The 7^th Workshop for Young Symplectic Geometers

Invited Speakers

	February 23 (Fri)	February 24 (Sat)	February 25 (Sun)
09:50 – 10:00	Arrival and Registration	Opening Remark
10:00 – 10:50		H. Jung (I)	Y. Cho (II)
10:50 – 11:10		Break
11:10 – 12:00		D. Cho (I)	H. Jung (III)
12:00 – 14:00		Lunch
14:00 – 14:50		Y. Cho (I)	D. Cho (III)
14:50 – 15:10		Break
15:10 – 16:00	Free Discussion	H. Jung (II)	Y. Cho (III)
16:00 – 16:10		Break	Free Discussion & Question Session
16:10 – 17:00		D. Cho (II)
17:00 – 18:00		Free Discussion
18:00 –		Workshop Dinner	Departure

* The schedule may vary.

Speaker: Dahye Cho (Yonsei University)
Title: Introduction to (Relative) Symplectic Cohomology and Applications
Abstract: For certain non-compact symplectic manifold with nice properties, we can apply Morse theory on the space of loops on the symplectic manifold, following Floer’s idea.
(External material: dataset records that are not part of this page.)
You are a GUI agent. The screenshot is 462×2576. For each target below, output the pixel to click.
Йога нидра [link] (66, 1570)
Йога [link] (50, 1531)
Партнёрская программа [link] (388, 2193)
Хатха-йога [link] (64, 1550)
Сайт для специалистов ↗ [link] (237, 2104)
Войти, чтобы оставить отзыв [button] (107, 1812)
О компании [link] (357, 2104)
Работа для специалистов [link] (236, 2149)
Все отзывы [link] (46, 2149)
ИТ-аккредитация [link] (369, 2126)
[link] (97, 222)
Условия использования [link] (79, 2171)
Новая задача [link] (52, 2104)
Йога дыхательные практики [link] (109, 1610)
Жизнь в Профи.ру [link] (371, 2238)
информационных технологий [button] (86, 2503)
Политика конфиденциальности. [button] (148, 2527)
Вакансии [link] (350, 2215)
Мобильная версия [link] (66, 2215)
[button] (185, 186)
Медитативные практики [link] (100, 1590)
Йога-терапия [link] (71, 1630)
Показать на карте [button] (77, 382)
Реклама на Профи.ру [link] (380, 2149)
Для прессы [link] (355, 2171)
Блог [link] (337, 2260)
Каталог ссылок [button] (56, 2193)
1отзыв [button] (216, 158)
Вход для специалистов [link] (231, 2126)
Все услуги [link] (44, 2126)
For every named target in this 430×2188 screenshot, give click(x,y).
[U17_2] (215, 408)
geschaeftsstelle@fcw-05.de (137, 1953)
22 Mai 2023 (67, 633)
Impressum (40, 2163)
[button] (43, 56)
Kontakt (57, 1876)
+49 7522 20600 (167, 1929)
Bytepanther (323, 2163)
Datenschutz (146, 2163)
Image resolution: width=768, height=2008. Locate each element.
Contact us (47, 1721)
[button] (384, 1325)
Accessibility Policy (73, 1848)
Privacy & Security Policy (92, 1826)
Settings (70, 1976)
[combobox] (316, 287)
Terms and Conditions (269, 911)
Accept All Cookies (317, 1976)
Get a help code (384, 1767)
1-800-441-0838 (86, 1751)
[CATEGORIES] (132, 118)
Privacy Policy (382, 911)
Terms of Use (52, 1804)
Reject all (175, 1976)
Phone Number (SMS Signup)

In this talk, we will review definitions of symplectic cohomology, its relative version, and some geometric properties of them. There is a spectral sequence relating two versions of symplectic cohomology via the winding filtration. I will briefly explain the main idea of constructing the spectral sequence and provide applications to detect cylindrical affine varieties.

Speaker: Yunhyung Cho (Sungkyunkwan University)
Title: Maximal tori in the Hamiltonian diffeomorphism group
Abstract: Let $M$ be a compact symplectic toric manifold. It is known by McDuff that the number of maximal tori is finite up to conjugation by elements of symplectomorphism groups. She also posed an interesting conjecture whether the number is one when a symplectic form is monotone. Recently, this conjecture was solved in some special classes of manifolds such as Bott manifolds or small / large Picard numbers. In this talk, I will introduce two ideas to approach this problem: (1) c_1-cohomological rigidity of Fano manifolds (by C.-Lee-Masuda-Park) and (2) mutations of polytopes (Pabiniak-Tolman).

Speaker: Hongtaek Jung (Seoul National University)
Title: Symplectic structure on Hitchin components
Abstract: Let $S$ be a closed orientable surface of genus $g>1$. We introduce the $\operatorname{PSL}(n,\mathbb{R})$-Hitchin component sitting inside the character variety $\operatorname{Hom}(\pi_1(S),\operatorname{PSL}(n,\mathbb{R}))/\operatorname{PSL}(n,\mathbb{R})$ and discuss its smooth and symplectic structure. In the second half of the talk, we show that $\operatorname{PSL}(3,\mathbb{R})$-Hitchin component is symplectomorphic to the standard Euclidean space.